Task scheduling with spark

I am running fairly large task on my 4 node cluster. I am reading around 4 GB of filtered data from a single table and running Naïve Baye’s training and prediction. I have HBase region server running on a single machine which is separate from the spark cluster running in fair scheduling mode, although HDFS is running on all machines.

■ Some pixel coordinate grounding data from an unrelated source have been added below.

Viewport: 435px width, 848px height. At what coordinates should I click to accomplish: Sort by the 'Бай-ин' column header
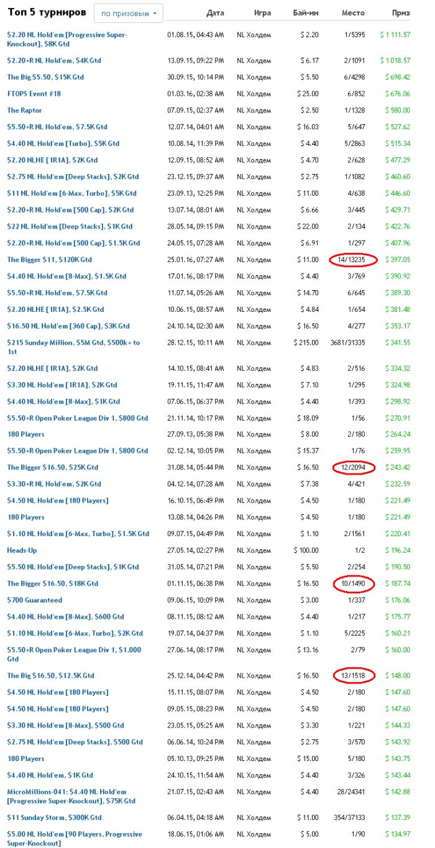tap(305, 13)

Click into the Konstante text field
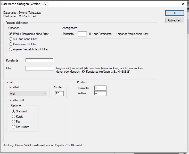point(39,60)
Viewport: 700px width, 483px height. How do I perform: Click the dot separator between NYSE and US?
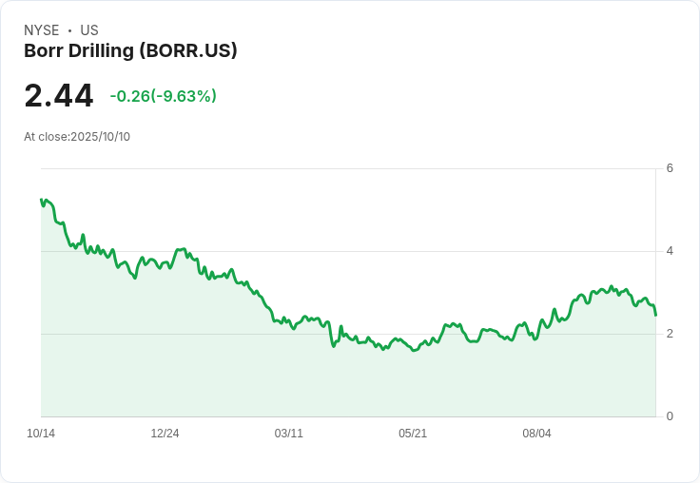(69, 30)
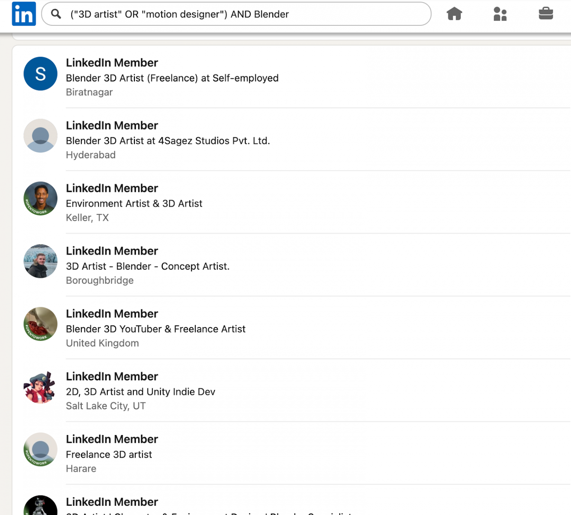Open the Home feed icon
This screenshot has width=571, height=515.
454,14
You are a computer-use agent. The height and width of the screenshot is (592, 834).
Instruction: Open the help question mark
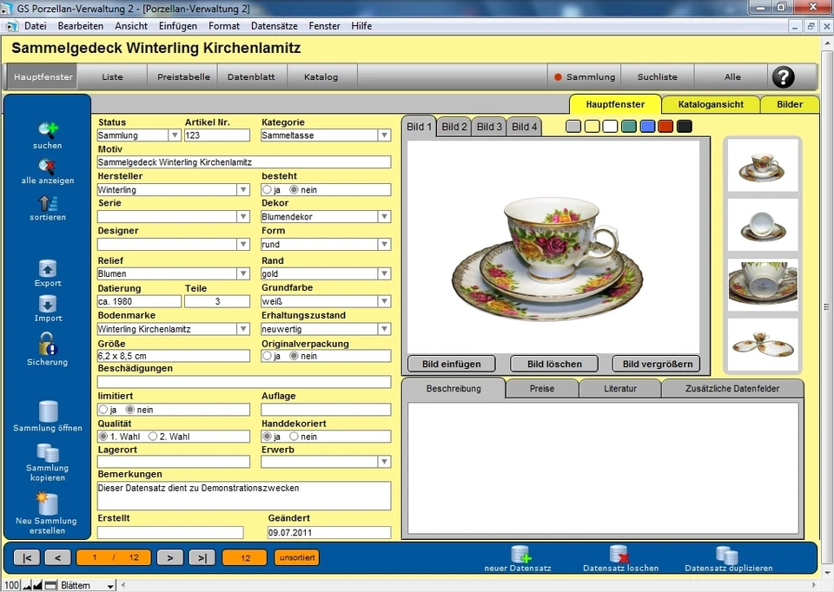[x=784, y=77]
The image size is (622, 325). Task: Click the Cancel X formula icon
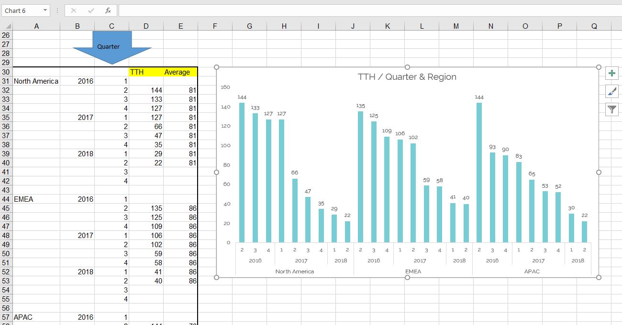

While executing, I am experiencing strange task distribution in terms of the number of active tasks on the cluster. I observed that only one active task or at most two tasks are running on one/two machines at any point of time while the other are sitting idle. My expectation was that the data in the RDD will be divided and processed on all the nodes for operations like count and distinct etcetera. Why are all nodes not being used for large tasks of a single job? Does having HBase on a separate machine has anything to do with this?

Upvotes: 3

Views: 1352

Answers (1)

Spiro Michaylov
Spiro Michaylov

Reputation: 3571

Some things to check:

  1. Presumably you are reading in your data using hadoopFile() or hadoopRDD(): consider setting the [optional] minPartitions parameter to make sure the number of partitions is equal to the number of nodes you want to use.
  2. As you create other RDDs in your application, check the number of partitions of those RDDs and how evenly the data is distributed across them. (Sometimes an operation can create an RDD with the same number of partitions but can make the data within it badly unbalanced.) You can check this by calling the glom() method, printing the number of elements of the resulting RDD (the number of partitions) and then looping through it and printing the number of elements of each of the arrays. (This introduces communication so don't leave it in your production code.)
  3. Many of the API calls on RDD have optional parameters for setting the number of partitions, and then there are calls like repartition() and coalesce() that can change the partitioning. Use them to fix problems you find using the above technique (but sometimes it will expose the need to rethink your algorithm.)
  4. Check that you're actually using RDDs for all your large data, and haven't accidentally ended up with some big data structure on the master.

All of these assume that you have data skew problems rather than something more sinister. That's not guaranteed to be true, but you need to check your data skew situation before looking for something complicated. It's easy for data skew to creep in, especially given Spark's flexibility, and it can make a real mess.